▼

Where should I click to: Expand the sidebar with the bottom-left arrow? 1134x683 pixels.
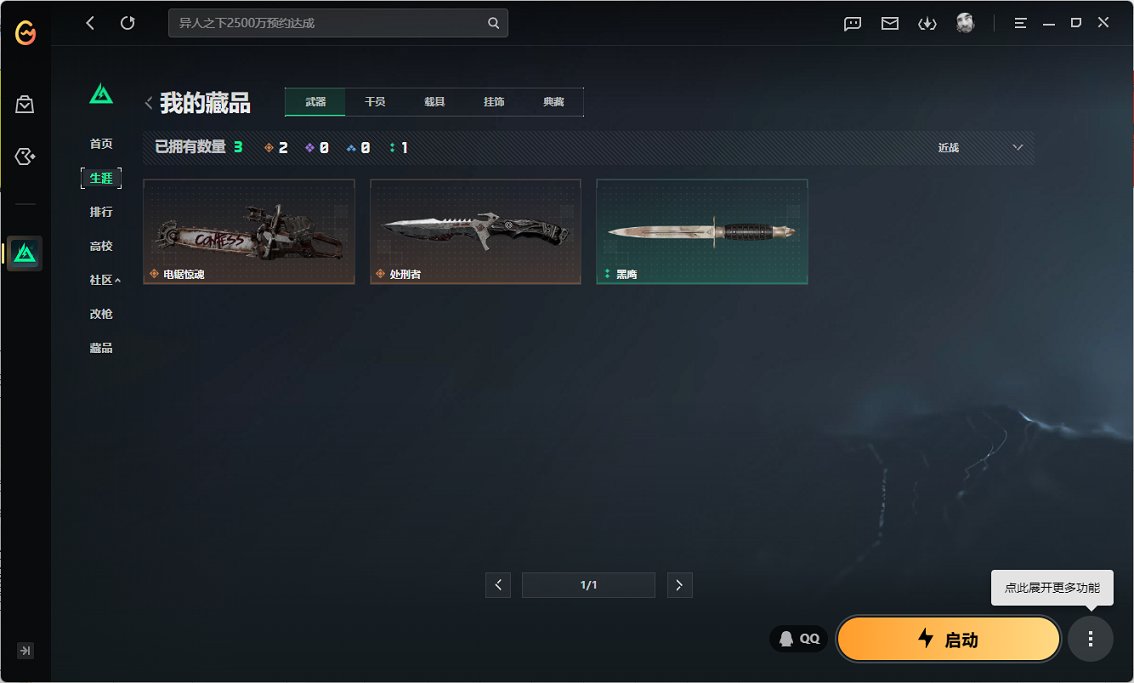(26, 650)
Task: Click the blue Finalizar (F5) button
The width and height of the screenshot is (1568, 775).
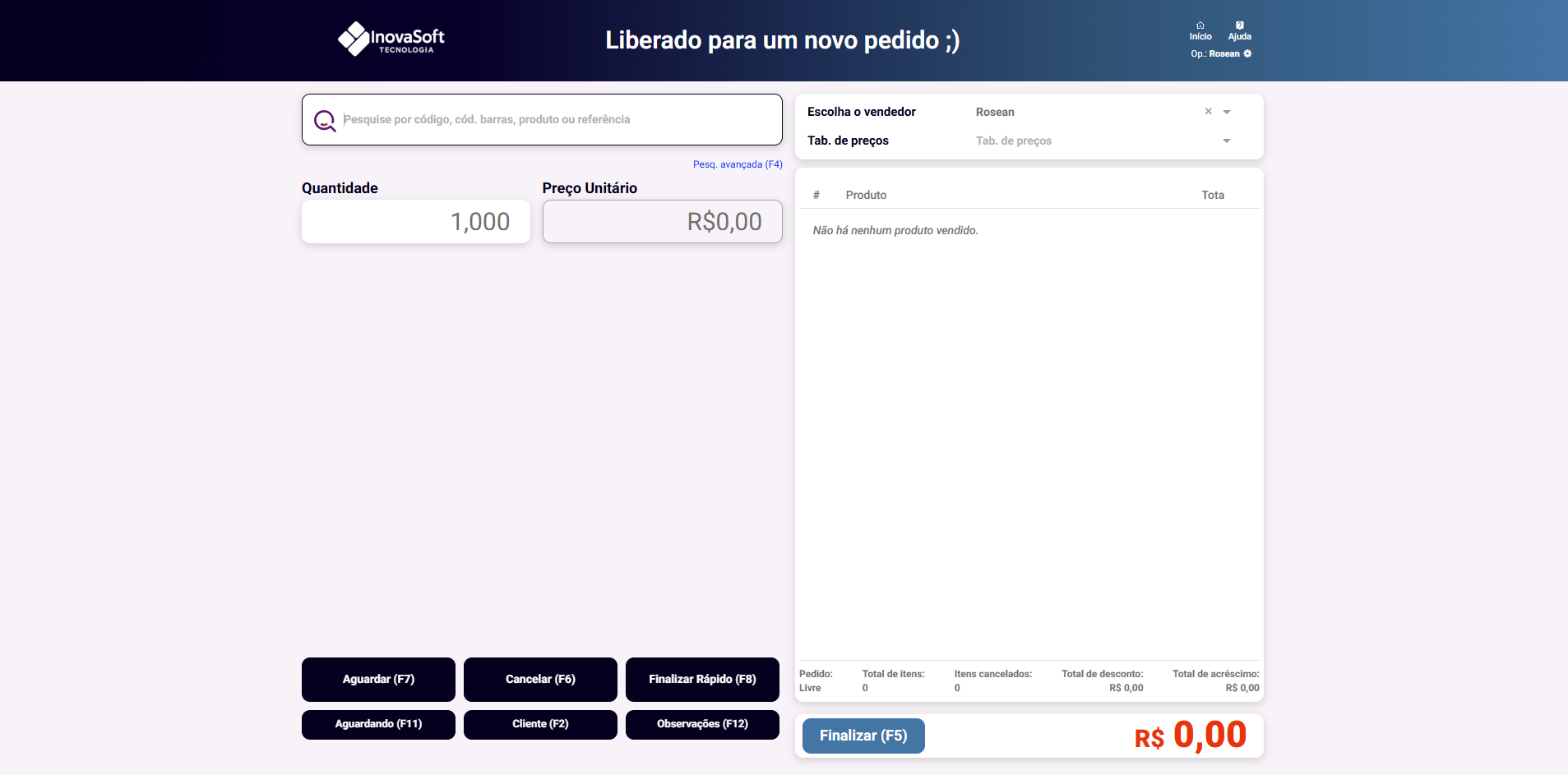Action: click(863, 736)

▲

◆ HOW TO COMPLETE THIS TASK: Write the records out exactly, dropping every image.

◆ WRITTEN RESPONSE:
Where should I click to: Expand the sidebar with the bottom-left arrow? 1134x683 pixels.
(26, 650)
Task: Click the blue Finalizar (F5) button
The width and height of the screenshot is (1568, 775).
Action: click(863, 736)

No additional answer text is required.